_Exercise_
Count the lines in the material below that contain the string "page". Reply with the number alone.
----
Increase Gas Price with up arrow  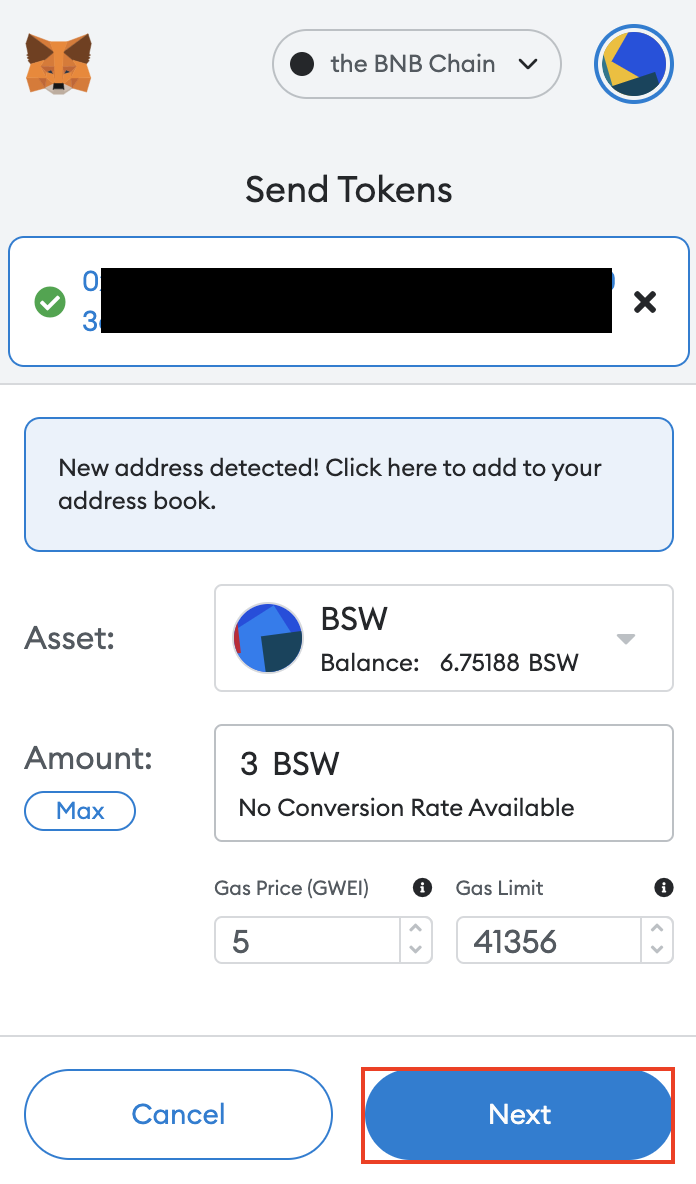[x=415, y=930]
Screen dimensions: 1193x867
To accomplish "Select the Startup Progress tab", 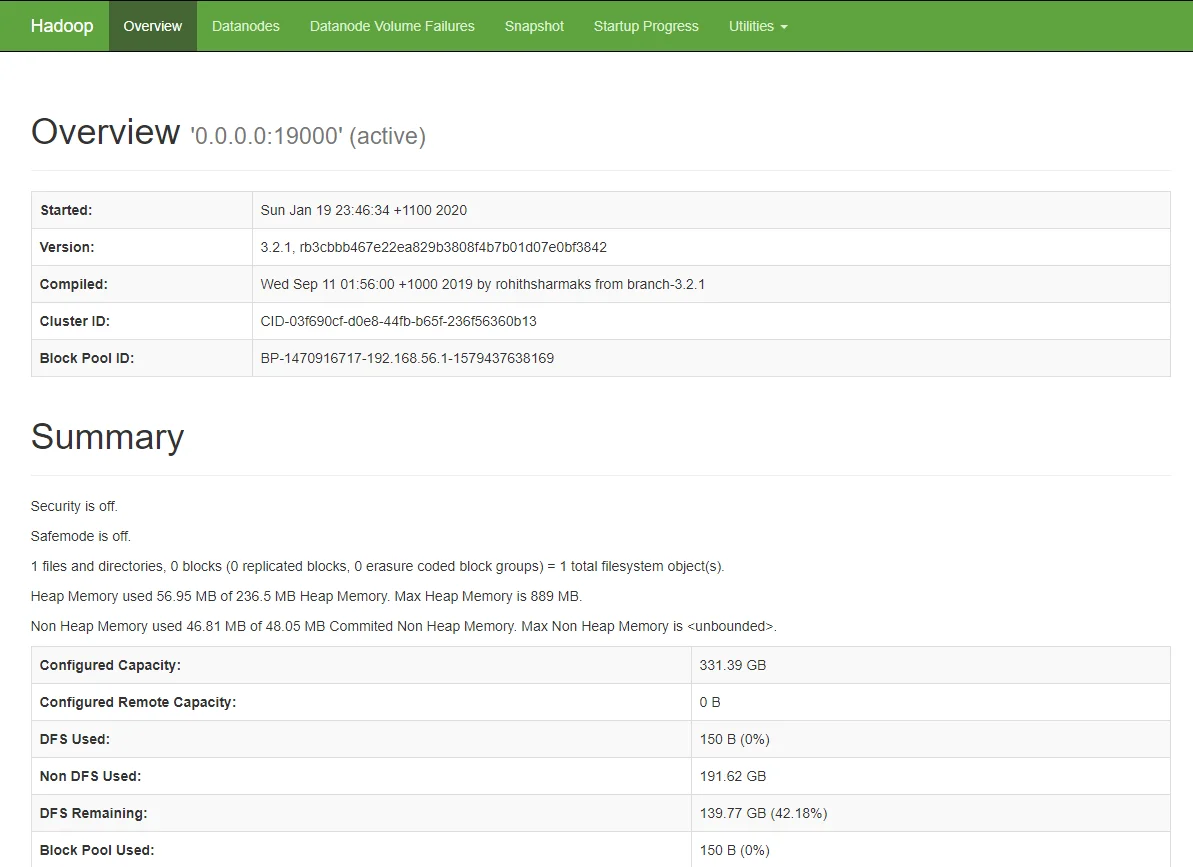I will tap(646, 26).
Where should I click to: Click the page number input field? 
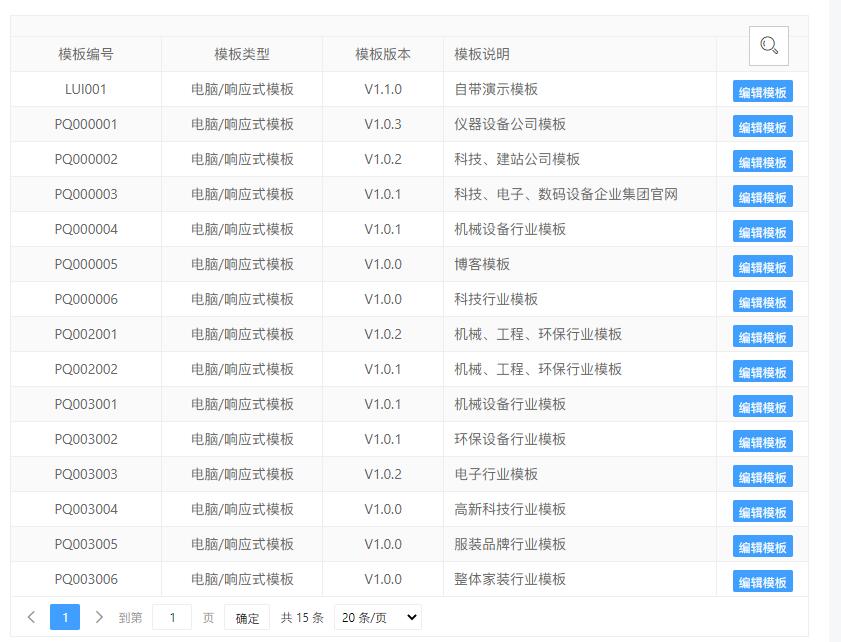click(x=172, y=617)
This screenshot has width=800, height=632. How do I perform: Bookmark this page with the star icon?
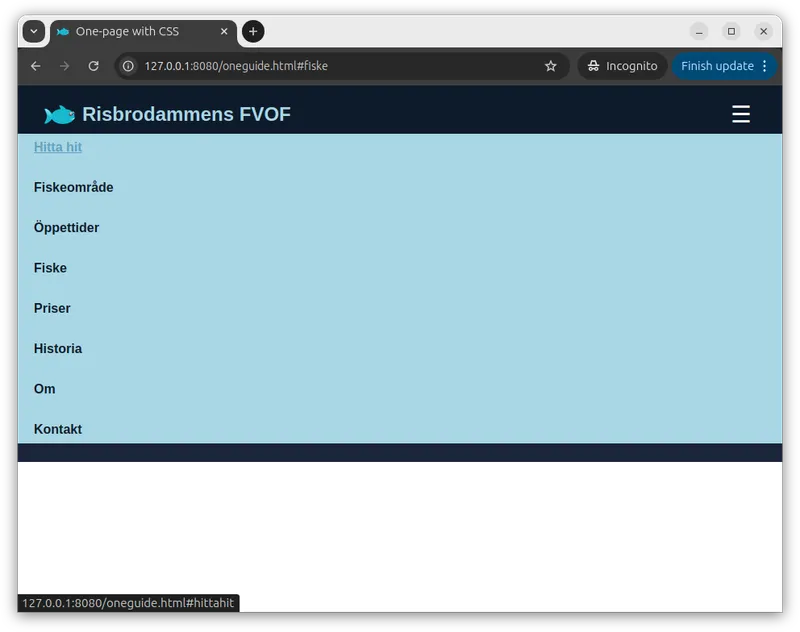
----
_Solution below_
2